(Stored records)
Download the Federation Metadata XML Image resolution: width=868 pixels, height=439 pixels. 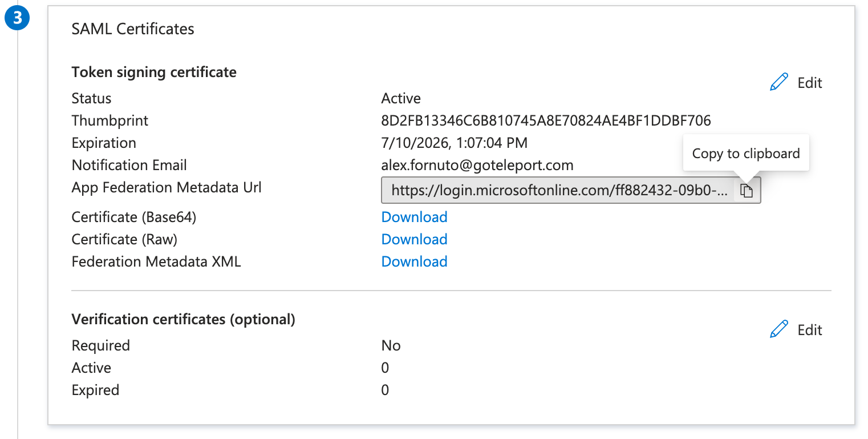coord(414,261)
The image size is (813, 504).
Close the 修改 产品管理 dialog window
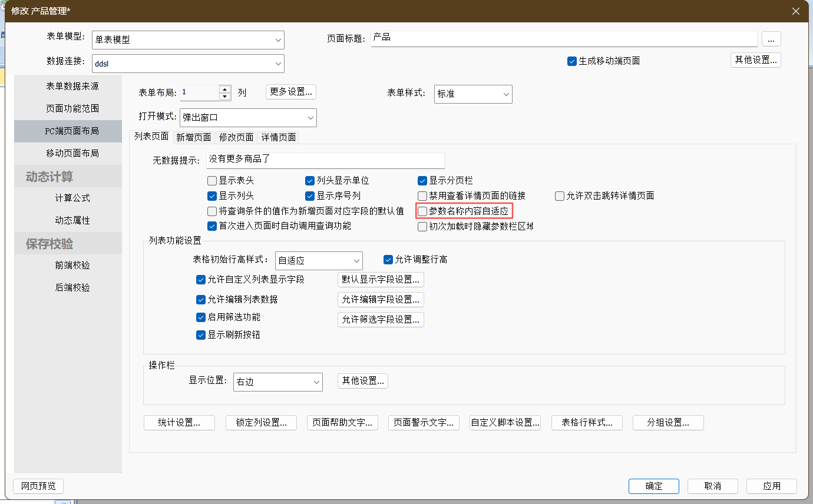795,11
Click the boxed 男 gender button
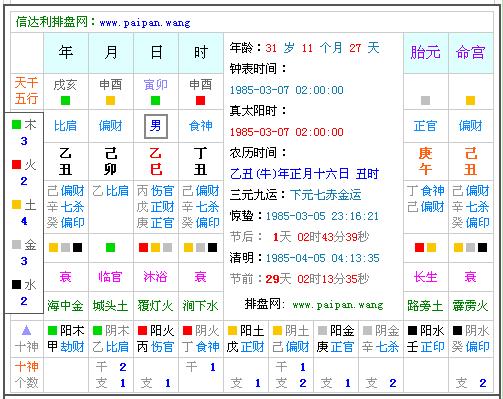503x399 pixels. (x=156, y=126)
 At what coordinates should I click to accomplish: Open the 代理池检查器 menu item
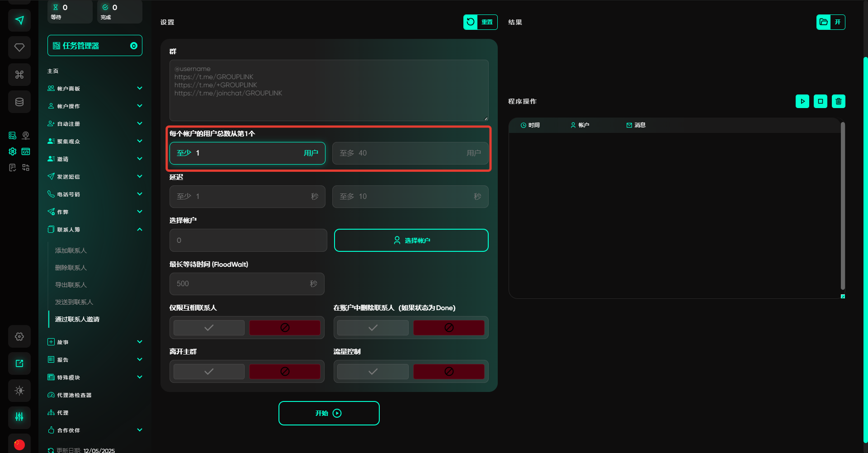click(x=74, y=395)
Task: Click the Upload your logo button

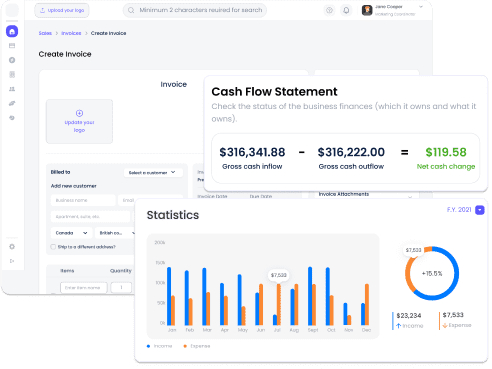Action: 62,10
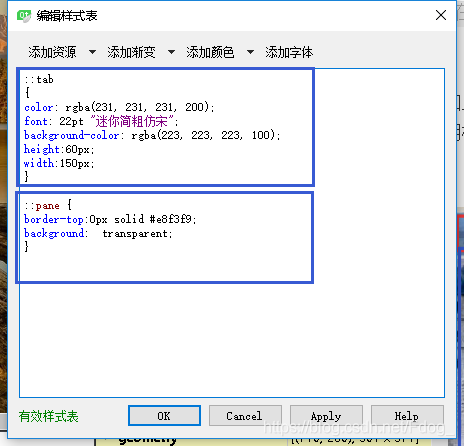Click the Cancel button
Viewport: 464px width, 446px height.
[x=245, y=416]
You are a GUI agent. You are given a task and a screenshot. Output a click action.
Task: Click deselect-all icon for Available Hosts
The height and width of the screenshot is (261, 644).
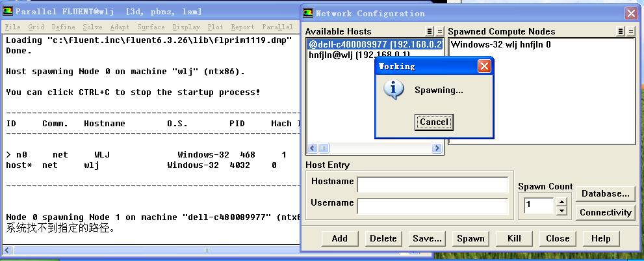[439, 31]
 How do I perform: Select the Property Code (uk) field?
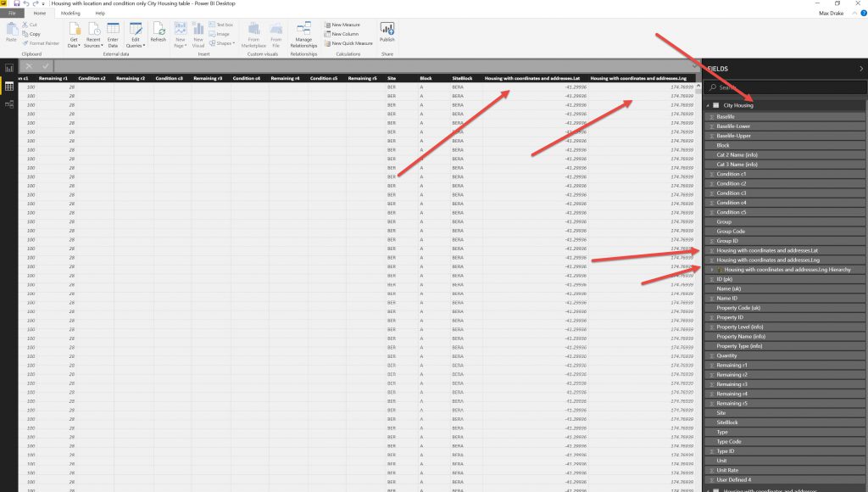tap(738, 308)
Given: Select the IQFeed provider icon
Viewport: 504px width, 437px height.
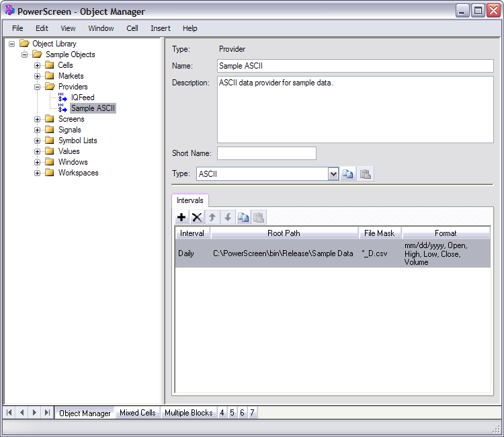Looking at the screenshot, I should pyautogui.click(x=62, y=97).
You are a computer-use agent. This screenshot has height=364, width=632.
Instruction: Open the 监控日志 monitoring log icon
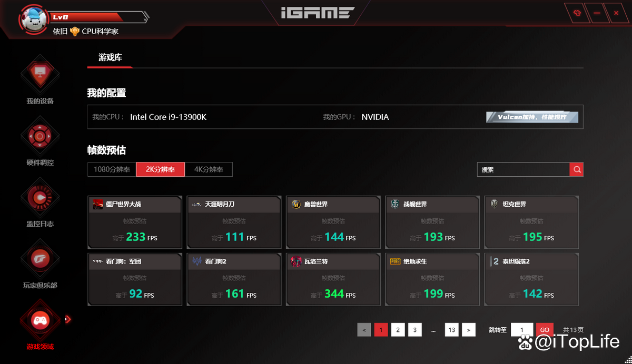pos(40,198)
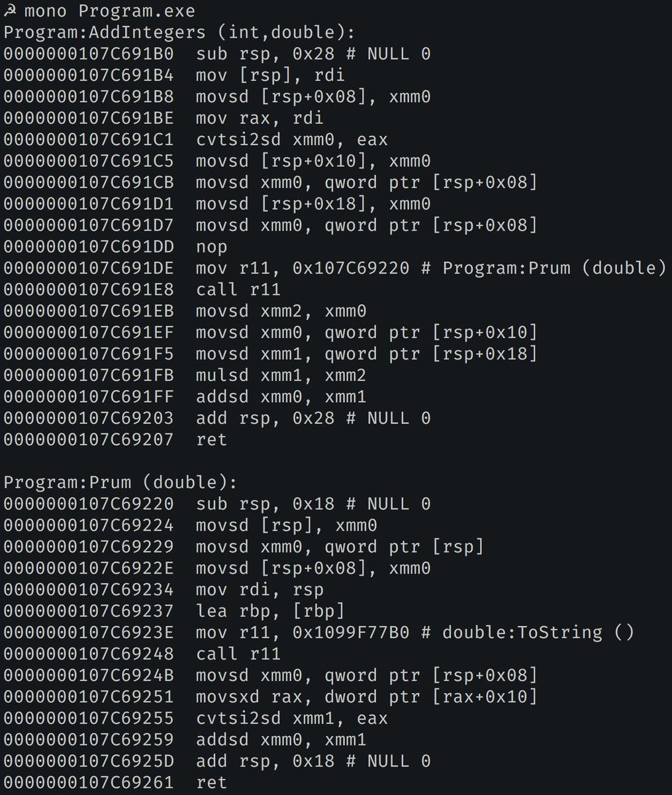The height and width of the screenshot is (795, 672).
Task: Click the final 'ret' at 0000000107C69261
Action: [x=212, y=782]
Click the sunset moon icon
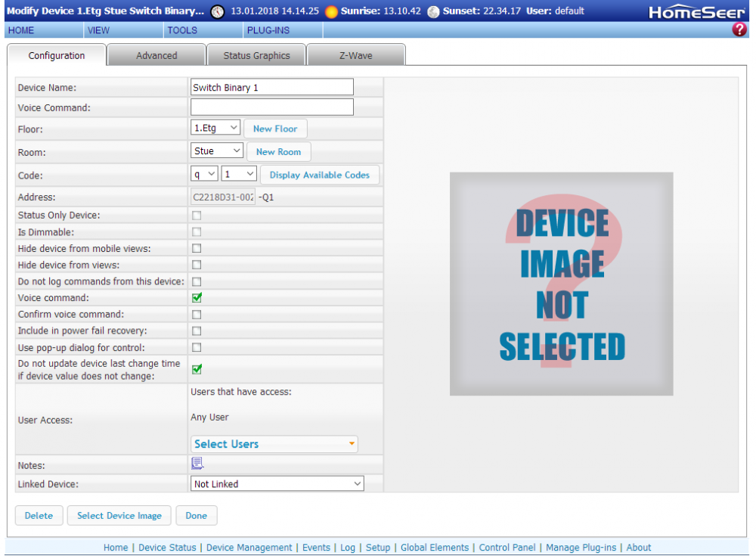This screenshot has width=756, height=559. coord(433,11)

§ **THE TASK**
Every line with "agent" in it should be copied from the entries.

§ **YOUR SOLUTION**
You are a GUI agent. You are given a task and a screenshot. Output a click action.
You are a computer-use agent. This screenshot has height=364, width=632.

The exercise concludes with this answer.